====== Passage shown ======

Crackberry: it's worse than heroin
Okay, so I have to admit: I've never done heroin. So I might not be as super cool as you think I am but frankly I have yet to stick a syringe of heroin in my vein. Call me a nerd, it's okay. But I have to say in fashion circles there is something even more addictive than heroin, more alluring than a Manolo Blahnik sample sale and yes, more annoying than any Jennifer Aniston flick on Netflix: the crackberry.
I don't know how many times I have been out with friends, colleagues or business people and the crackberry is a third, fourth or fifth wheel. It takes up its own space, conversation and time. Sometimes I wonder why I even show up at places where a crackberry is going to be permanently affixed to that person's hand. Even in polite company I have asked numerous times for people to put it away while we're dining, at a concert, at a funeral, a wedding, an abortion clinic, a baby shower, a polo match....need I say more?
It's bad enough that cell phones were invented and that people can contact you ALL THE TIME. But now with crackberries, people can also email you whenever they want and those who are so insecure that they don't know what to do without their trusty crackberries must reply within seconds of receiving the message. As if it couldn't wait until the next day...or perhaps even the next hour.
I long for the days when people communicate through snail mail....yup, that trusty division known as the US Postal Service. My advice? Invest in some old fashioned stationery and get your point across that way.

====== Supplied information ======

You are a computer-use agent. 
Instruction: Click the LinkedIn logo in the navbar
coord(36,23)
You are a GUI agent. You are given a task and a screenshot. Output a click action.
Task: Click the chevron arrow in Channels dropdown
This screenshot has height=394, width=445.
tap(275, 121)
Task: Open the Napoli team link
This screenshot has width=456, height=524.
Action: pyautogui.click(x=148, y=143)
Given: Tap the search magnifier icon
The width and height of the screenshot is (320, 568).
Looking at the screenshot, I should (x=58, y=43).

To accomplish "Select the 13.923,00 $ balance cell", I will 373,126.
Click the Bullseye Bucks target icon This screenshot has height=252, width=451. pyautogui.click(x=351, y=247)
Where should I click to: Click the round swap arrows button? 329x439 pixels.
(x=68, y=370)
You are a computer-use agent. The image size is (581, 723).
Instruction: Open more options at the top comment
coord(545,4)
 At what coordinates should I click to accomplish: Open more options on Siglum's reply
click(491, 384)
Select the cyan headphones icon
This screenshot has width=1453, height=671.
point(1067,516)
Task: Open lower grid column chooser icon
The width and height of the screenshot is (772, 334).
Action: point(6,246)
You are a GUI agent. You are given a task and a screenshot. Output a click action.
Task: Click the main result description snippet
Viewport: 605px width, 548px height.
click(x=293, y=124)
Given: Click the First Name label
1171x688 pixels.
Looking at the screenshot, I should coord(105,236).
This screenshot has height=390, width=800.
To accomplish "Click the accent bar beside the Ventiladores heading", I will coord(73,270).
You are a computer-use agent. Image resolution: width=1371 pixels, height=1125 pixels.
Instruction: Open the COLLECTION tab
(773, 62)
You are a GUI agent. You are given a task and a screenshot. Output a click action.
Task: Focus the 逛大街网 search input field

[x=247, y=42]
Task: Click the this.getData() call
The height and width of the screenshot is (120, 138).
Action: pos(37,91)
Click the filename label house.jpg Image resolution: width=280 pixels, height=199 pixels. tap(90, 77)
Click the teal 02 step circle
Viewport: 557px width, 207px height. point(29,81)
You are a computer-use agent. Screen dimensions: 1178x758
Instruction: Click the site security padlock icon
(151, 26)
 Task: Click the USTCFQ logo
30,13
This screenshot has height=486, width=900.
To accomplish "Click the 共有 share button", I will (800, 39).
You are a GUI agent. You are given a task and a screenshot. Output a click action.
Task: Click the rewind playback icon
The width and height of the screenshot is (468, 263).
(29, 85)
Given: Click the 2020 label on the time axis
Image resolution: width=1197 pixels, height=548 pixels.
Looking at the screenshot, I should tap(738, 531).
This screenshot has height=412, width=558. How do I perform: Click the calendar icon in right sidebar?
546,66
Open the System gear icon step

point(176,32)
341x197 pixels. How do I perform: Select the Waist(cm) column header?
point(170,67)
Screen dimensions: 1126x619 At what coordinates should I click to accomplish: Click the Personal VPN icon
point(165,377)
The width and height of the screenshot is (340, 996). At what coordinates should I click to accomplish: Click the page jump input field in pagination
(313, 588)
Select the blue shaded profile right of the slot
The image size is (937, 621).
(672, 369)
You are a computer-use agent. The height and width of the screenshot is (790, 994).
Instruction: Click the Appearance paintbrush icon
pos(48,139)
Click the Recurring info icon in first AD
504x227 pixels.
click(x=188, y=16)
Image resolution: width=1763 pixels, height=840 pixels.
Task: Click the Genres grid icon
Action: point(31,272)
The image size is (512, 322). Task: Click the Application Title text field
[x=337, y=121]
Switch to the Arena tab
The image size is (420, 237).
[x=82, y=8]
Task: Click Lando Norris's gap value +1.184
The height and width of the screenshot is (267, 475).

======

What you need to do = Reproduce verbatim the portion of the crackberry post between "I don't know" and "I say more?", inclusive.

Solution to the exercise =
I don't know how many times I have been out with friends, colleagues or business people and the crackberry is a third, fourth or fifth wheel. It takes up its own space, conversation and time. Sometimes I wonder why I even show up at places where a crackberry is going to be permanently affixed to that person's hand. Even in polite company I have asked numerous times for people to put it away while we're dining, at a concert, at a funeral, a wedding, an abortion clinic, a baby shower, a polo match....need I say more?